My genre is predominantly fantasy, but I write horror, too, and then had the realization that I actually write dark fantasy, which combines both the horrific and fantastic.
There are many stereotypes and perceptions regarding people who write and read horror. I've seen it come up in many articles and blog posts by horror writers--people think because someone writes or enjoys horror, that they are cracked in the head and highly disturbed...and potentially dangerous!
Fantasy really isn't that different. While people may assume horror writers are sadistic, psychotic, or any other number of things, people assume writers of fantasy also have a detachment from reality, and are therefore detached from normalcy or society. People who write fantasy are assumed to be delusional, juvenile, antisocial, and even evil ("How dare they write about magic! Magic is the occult! The occult is THE DEVIL!"). Seems like we just can't win.
|Fairies aren't just for children.|
Even though fantasy has resurged in popularity thanks to everything from Harry Potter to A Song of Ice and Fire, popularity waxes and wanes. What's stayed exactly the same are the negative stereotypes perpetuated about fantasy authors and the fantasy genre itself.
Just like horror, which has existed forever, fantasy has also existed forever.

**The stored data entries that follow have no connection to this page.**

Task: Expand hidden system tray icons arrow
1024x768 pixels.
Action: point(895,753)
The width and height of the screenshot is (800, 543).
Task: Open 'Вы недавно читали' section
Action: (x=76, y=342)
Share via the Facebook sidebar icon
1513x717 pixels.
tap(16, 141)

Fairy tales, myths, and legends...all of these stories began as tales for grown-ups before they were bowdlerized and censored for children's nursery time. The great historical epics were bloody and heroic, and all the stories concerned God and Man, Our World and Other Worlds, Life and Death, Possibility and Impossibility. At its core, fantasy is a speculative genre, and speculation is the promotion of questioning, critical thought. Like sci-fi and horror, fantasy asks "What if?" Sci-fi and horror tend to (but certainly not always) lean toward things that could happen, while fantasy leads towards what could never happen...fantasy lives in the realm of the impossible.
All that said, the key is to focus on fantasy's core (speculation!). In a learning environment, we want to set up the opportunity for cognitive dissonance, which in turn promotes critical thinking. Fantasy will always ask questions, so we can pounce on that. We need to "play assumptions against each other"--this is cognitive dissonance at work.

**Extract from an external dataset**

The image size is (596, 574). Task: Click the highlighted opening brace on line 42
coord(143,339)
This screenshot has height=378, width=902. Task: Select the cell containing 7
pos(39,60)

What assumptions could we counter? The very ones made every day that do not accurately portray the genre or the author.
Fantasy is juvenile--let's counter that idea:. It's important to recognize that fantasy indeed goes beyond what we deem the realm of childhood. We can examine many works of fantasy by and for adults, but more importantly, we can look at the questions fantasy itself asks; often these concern life and death, heroism and cowardice. Fantasy is notorious for looking at everything in themes and archetypes, but that is also its strength...these are symbols and motifs that have endured for thousands of years because they are embedded in truth. We look for truths in fiction, and fantasy can provide.
Imagination is only encouraged during childhood--let's subvert this. We are teachers, we are writers, we are readers...and we will always ask questions. And questions promote imagination: we imagine a problem, then imagine its outcome(s). Fantasy removes a lot of the boundaries, therefore allowing us to come up with many, many, more outcomes than we can even realize.
Even more importantly, in order to ensure we are taken seriously, we have to employ the standards set by the literary world. These are universal standards--we have to get plot, characterization, POV, dialogue, audience, etc, right. We can't mess this up. These are the building blocks of fiction, inherent in both literature and genre. If these are done right, it puts us on equal footing. We have to focus on the writing craft itself...true, we have to understand the genre and its identifiers, but we also have to "adopt aesthetic and critical distance from the work [...]" . We have to "dare [writers] to self-edit and sharpen their awareness of the audience". If we do this, we will be advocates for our genre because we demonstrate that quality, universal appeal, relevance (and therefore timelessness) exists in our work.
In other words, if we want people to take our genre seriously, we have to take it seriously, by not putting out anything less than great work.
Arnzen, Michael. "Grossing Out Teacher: A Horror Writer in the Writing Classroom." Broad Universe 25 May 2005: 1-6. The Broadsheet. Web. 31 Mar. 2010. <http://www.broaduniverse.org/broadsheet/archive/0505ma.html>.
Arnzen, Michael. "Horror and the Responsibilities of the Liberal Educator." Dissections Horror EZine 27 May 2009: 1-5. Simigen.com. Web. 05 June 2009. <http://www.simegen.com/writers/dissections/May%202009/dissections_page_03.html>.
Note: This appeared online at Seton Hill's University intranet for the Teaching Writing & Popular Fiction course, posted April 2012. The assignment was to take Michael Arnzen's horror essays sourced above and apply the same themes to our own genre.